Swanson glad to be playing, not thinking about retaining rookie status


With two games remaining in the Braves season, rookie shortstop Dansby Swanson entered Saturday with 123 at-bats, seven from the limit to retain rookie status next season and be eligible for the 2017 Rookie of the Year award.

Let’s just say that this is a matter that’s been thought about and discussed by fans, reporters and others outside the organization far more than has been on the mind of Swanson. Far, far more.

Which is why Swanson was glad to be in the lineup for Saturday’s game against Detroit for the 21st time in the past 22 games, playing in what felt a bit like a playoff atmosphere, given the size of final-weekend crowds at Turner Field and the fact that the Tigers were competing for a wild-card spot.

“The ultimate goal is not for me to win Rookie of the Year, the ultimate goal is for me to be as prepared as I can be and help us win,” said Swanson, batting an impressive .301 with 10 extra-base hits and a .797 OPS in 36 games before Saturday. “You can say, ah, it’s just one game or whatever, but at the same time it’s like, that’s a day that you lose.

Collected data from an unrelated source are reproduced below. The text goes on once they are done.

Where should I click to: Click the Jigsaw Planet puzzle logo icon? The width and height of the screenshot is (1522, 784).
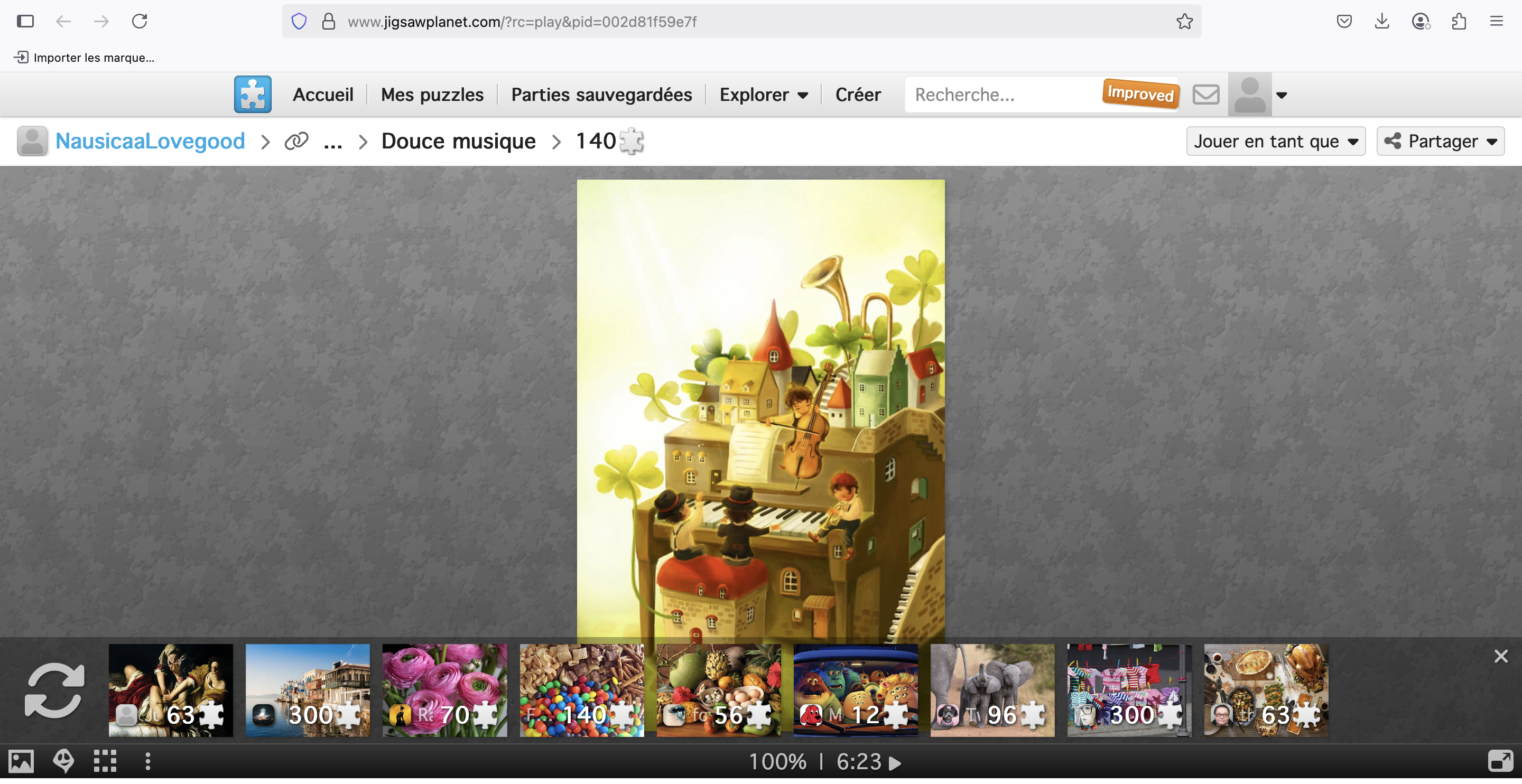pos(252,94)
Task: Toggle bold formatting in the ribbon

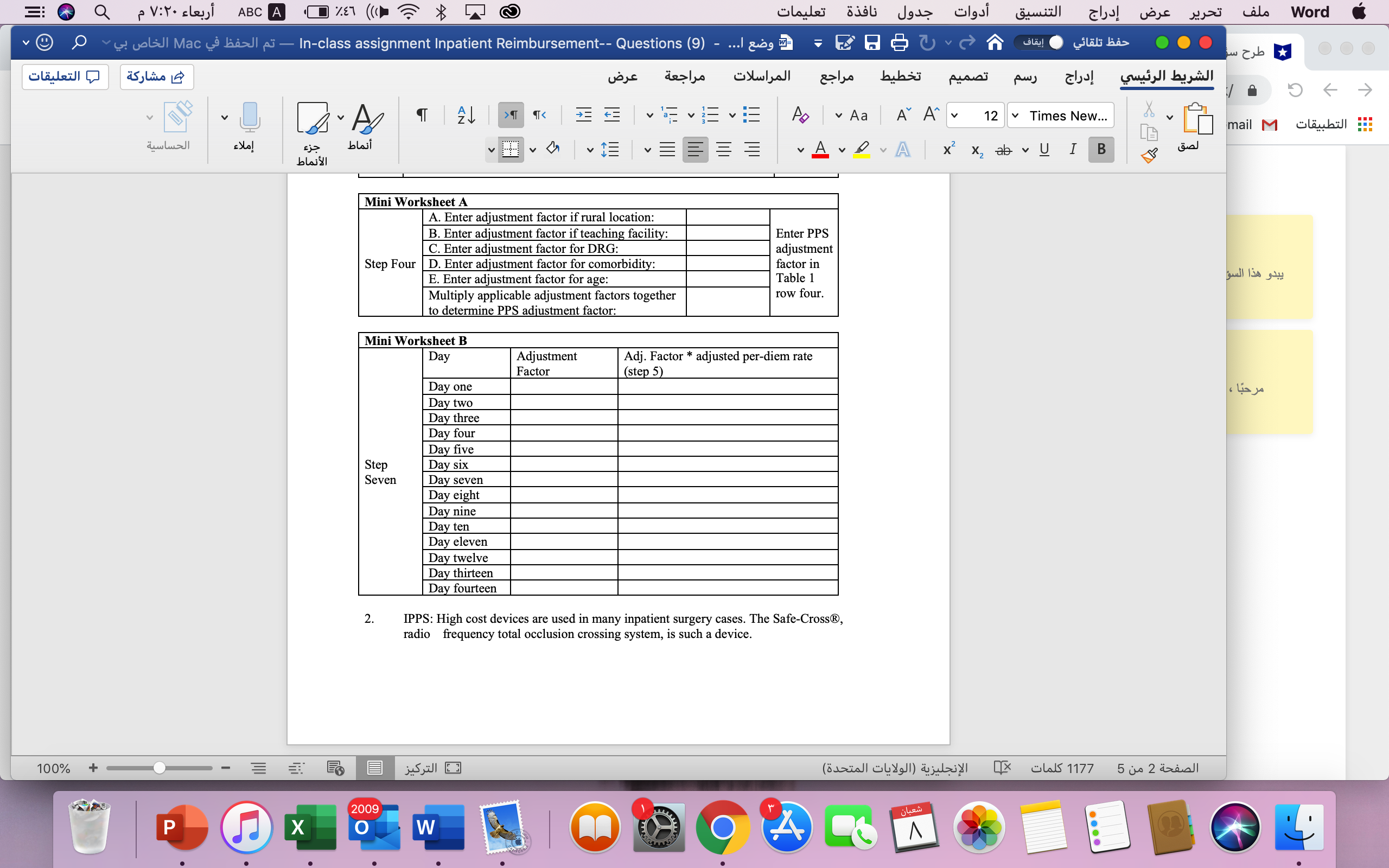Action: pyautogui.click(x=1101, y=150)
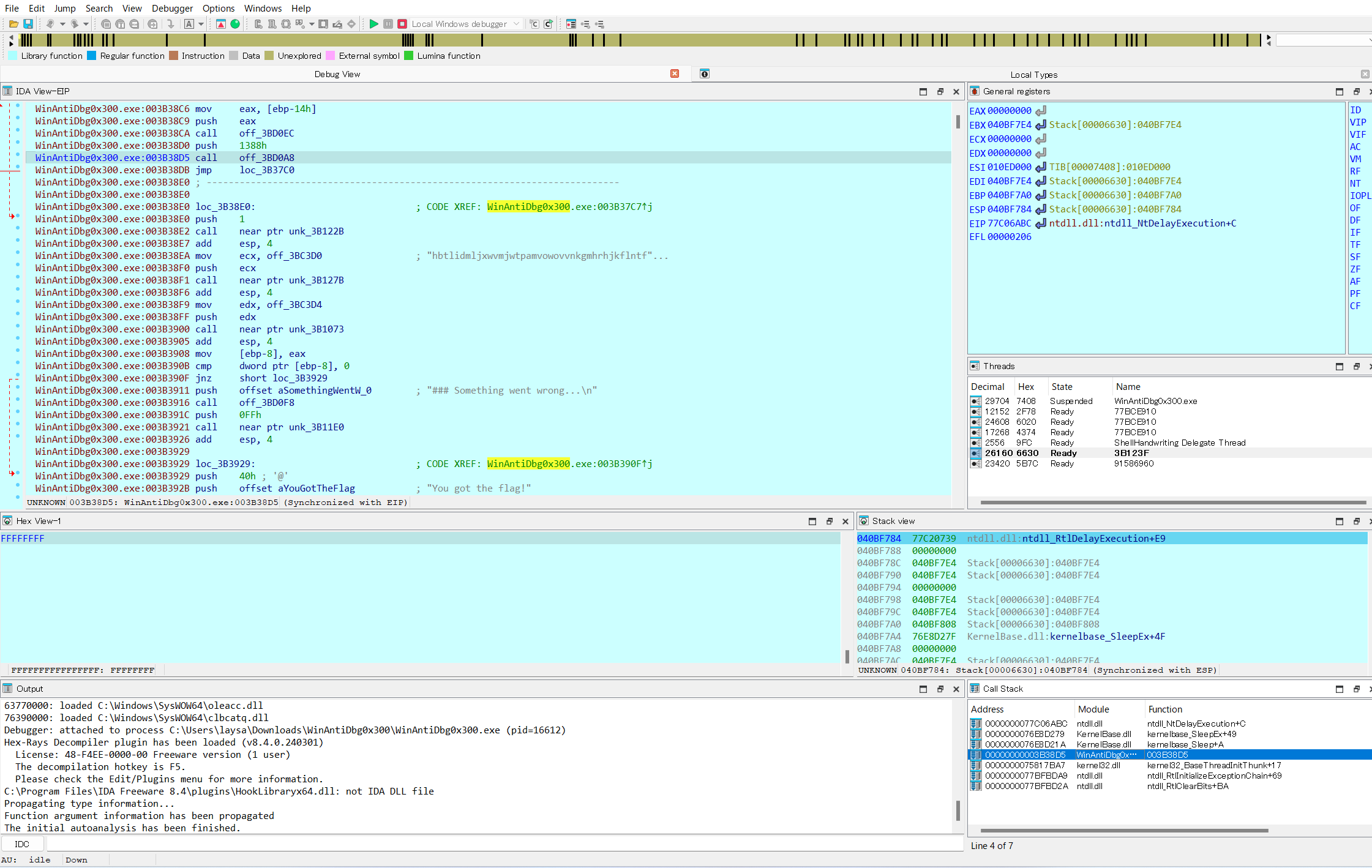Switch to the Local Types tab

[1033, 74]

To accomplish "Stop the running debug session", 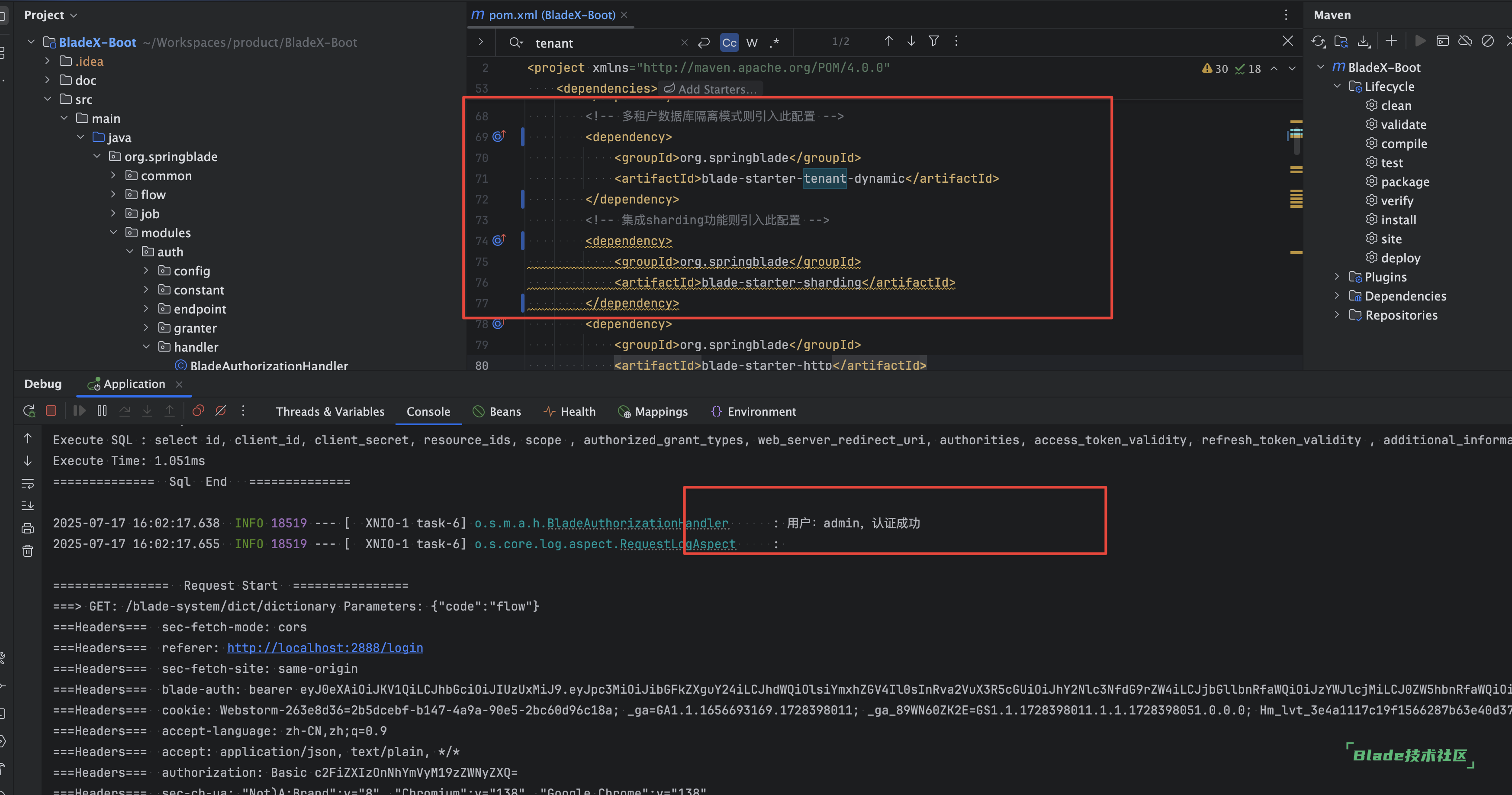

“I’m just trying to learn and enjoy and get to where I need to be for us to be successful.”

Whether or not he goes over 130 at-bats and loses rookie status has no effect whatsoever on contract status, future arbitration or how long the Braves have contractual control over him. The only real effect is on his eligibility for rookie awards in 2017.

Swanson’s performance has ramped up since he started playing every day. In his past 21 games before Saturday, he hit .353 (24-for-68) with three homers, 13 RBIs and a .416 OBP and .754 slugging percentage.

If he finishes with 130 or fewer at-bats, he’d be leading contender for National League Rookie of the Year entering the 2017 season. And since it’s at-bats and not plate appearances, Swanson could have, say, 10 plate appearances with three walks (that’s seven at-bats) over the final two games and still retain rookie status for 2017.

Batting in the eighth spot, which has been his usual position and was again Saturday, increased the likelihood of staying below 130 at-bats. Not to mention the fact that Sunday’s season finale is against a tough opposing pitcher, Tigers veteran Justin Verlander (16-8, 3.10).

In 1996, Phillies rookie Scott Rolen was hit by a pitch that broke his wrist on Sept. 8, ending his season. He had exactly 130 at-bats, thus retained rookie status for 1997, when he hit .283 with 21 homers, 92 RBIs and an .846 OPS and was unanimously voted NL Rookie of the Year.

In 1996, Rolen had batted .254 with four homers, 18 RBIs and a .722 OPS in 37 games before the broken wrist.

Again, it should be noted, preserving his rookie status seemed to be about the last thing on Swanson’s mind entering the final weekend of the season. Until he was asked about it.

“Honestly it didn’t even come into my mind until people starting, like, ‘Hey, like, this is a thing,’” said Swanson, who had a hit and a walk in four plate appearances (three at-bats) in Friday’s 5-2 series-opening loss, played in front of a crowd of 41,500 on a cool, just-about-perfect night at Turner Field.

That atmosphere was something he looked forward to again for the final two games, only with the Braves winning, he hoped, to complete a second-half surge that has the entire team thinking positively about 2017.

“Exactly. Something like that (playing in that environment) is more valuable than potential Rookie of the Year,” Swanson said before Saturday’s game.